The demolition project took more than a decade from the time the village initially approached FEMA, Davis said. Before the village successfully obtained funding to tear the structures down, it had to collaborate with multiple local government agencies, including the Athens County Prosecutors’ Office and the Athens County Land Bank.
“We went about foreclosing on those properties because the owners were completely gone. And since at that point we had a land bank, we had a place for those structures to go once the foreclosures were done,” said Athens County Treasurer Ric Wasserman, who also serves on the board of the Athens County Land Bank.
The Land Bank helped transfer the properties to the village in 2018 and 2019. The village finally received FEMA funding in 2020, Davis said, allowing the village to finally tear down the abandoned buildings.
One of the requirements of the FEMA demolition project was that the cleared area remain undeveloped, maintained by the village.
“Now we just gotta keep it some green space,” Davis said.
That’s part of a broader effort, Davis said, to make the village “more presentable for someone to want to live in.”
Restoring floodplain ecology
It’s not just government agencies that are contributing to that goal in Trimble.

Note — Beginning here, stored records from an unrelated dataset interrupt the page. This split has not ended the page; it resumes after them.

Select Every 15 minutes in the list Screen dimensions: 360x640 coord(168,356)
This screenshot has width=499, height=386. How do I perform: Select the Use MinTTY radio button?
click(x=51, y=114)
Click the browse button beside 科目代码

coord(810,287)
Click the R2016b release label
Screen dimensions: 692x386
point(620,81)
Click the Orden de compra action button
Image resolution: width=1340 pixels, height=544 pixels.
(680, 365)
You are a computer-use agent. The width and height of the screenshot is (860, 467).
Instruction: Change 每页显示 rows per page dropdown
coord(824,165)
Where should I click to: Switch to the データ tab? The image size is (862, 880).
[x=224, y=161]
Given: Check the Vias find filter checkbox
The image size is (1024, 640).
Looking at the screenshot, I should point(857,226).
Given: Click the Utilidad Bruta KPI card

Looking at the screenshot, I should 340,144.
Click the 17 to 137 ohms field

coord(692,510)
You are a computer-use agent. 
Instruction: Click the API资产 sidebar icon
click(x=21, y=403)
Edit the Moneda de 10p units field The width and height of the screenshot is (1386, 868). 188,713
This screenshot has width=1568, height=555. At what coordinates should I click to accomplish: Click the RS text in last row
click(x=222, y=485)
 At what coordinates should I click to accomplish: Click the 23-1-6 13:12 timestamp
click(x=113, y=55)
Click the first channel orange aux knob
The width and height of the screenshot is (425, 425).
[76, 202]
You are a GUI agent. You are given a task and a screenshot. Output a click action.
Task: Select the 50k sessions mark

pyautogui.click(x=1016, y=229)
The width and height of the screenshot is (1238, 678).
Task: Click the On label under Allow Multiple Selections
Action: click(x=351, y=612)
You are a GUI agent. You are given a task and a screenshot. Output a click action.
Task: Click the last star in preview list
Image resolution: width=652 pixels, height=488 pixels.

Davis said he was “tickled to death” when Rural Action contacted him about writing a letter of support for its own floodplain management project in the village, which will restore a 10-acre floodplain in Trimble off Walnut Street.
For Rural Action, the project is as much about ecology as economic development.
The nonprofit’s watershed team received a $120,000 grant for the project from the state’s H2Ohio program, which Gov. Mike DeWine launched in 2019 to improve Ohio’s waterways, reduce pollution and promote access to clean drinking water.
“We’re going to remove nonnative invasive species first, that’s going to occur in 2025,” said Nate Schlater, director of Rural Action’s Watershed Program. “Then in 2026 we’re going to install about 3,000 native hardwoods as well as grasses and other herbaceous species, and hopefully re-establish the native floodplain.”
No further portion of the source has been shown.